China did not wait for the debate to be resolved
While that argument played out online, Ferrari’s Chinese allocation sold out. The timing—essentially sales immediately after the car’s unveiling—suggests that buyers weren’t waiting for an enthusiastic consensus to form. At $640,000, the Luce sits firmly in ultra-luxury territory, a price point where the buyer pool is younger, wealthier, and largely untouched by social-media sentiment cycles.
China is a special case. The country’s luxury market has shown a consistent appetite for European heritage brands, and Ferrari’s position there has always depended more on prestige and exclusivity rather than driving dynamics. For a buyer in that segment, a $640,000 Ferrari EV is no compromise – it’s a status object with a famous badge, and sales show that framing holds up.
2027 Ferrari Luce Interior and Exterior Image Gallery
Ferrari unveiled its first EV Lucé: a four-door, five-seat, 1,036-hp super-sedan designed by Jony Ive’s LoveFrom Collective.
What Ferrari’s brand flexibility really means
The Luce sellout is a real-time demonstration of something Ferrari has long understood: its most important asset is not any particular engine configuration – it’s the aura. The brand’s ability to move a controversial, first-of-its-kind product for $640,000 based on reputation alone, in a market where it had no EV track record, is a meaningful data point.
It also highlights the gap between enthusiastic Twitterati and the actual buyer pool. The people who are cashing in on Loos online are mostly not the same people who were once going to write a $640,000 check for one. Ferrari’s core collector audience may still pass judgment on resale, but the initial commercial outcome is clear. Purists don’t control the market – and Ferrari, apparently, knew this before anyone else.

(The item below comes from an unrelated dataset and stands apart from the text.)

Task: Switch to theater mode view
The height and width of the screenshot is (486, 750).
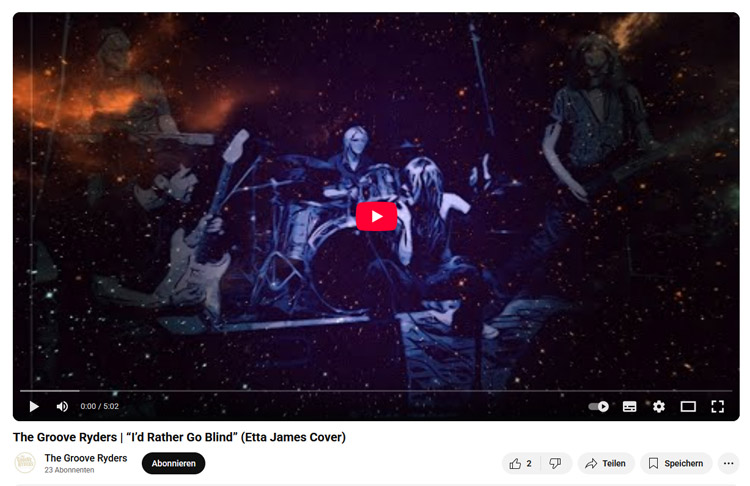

Whether Luce ultimately strengthens or weakens the brand is a long story. The concerns about brand dilution are real, and they play out in residual values and collector sentiment over years, not weeks. But for now, Ferrari has the answer to the most important question: the name alone was enough.
The sale of Luce won’t silence the critics, and perhaps it shouldn’t. The tension between Ferrari’s combustion heritage and its electric future is a legitimate debate. But the China result makes one thing clear – when Ferrari decides to move forward, the market moves with it, no matter what the platform thinks.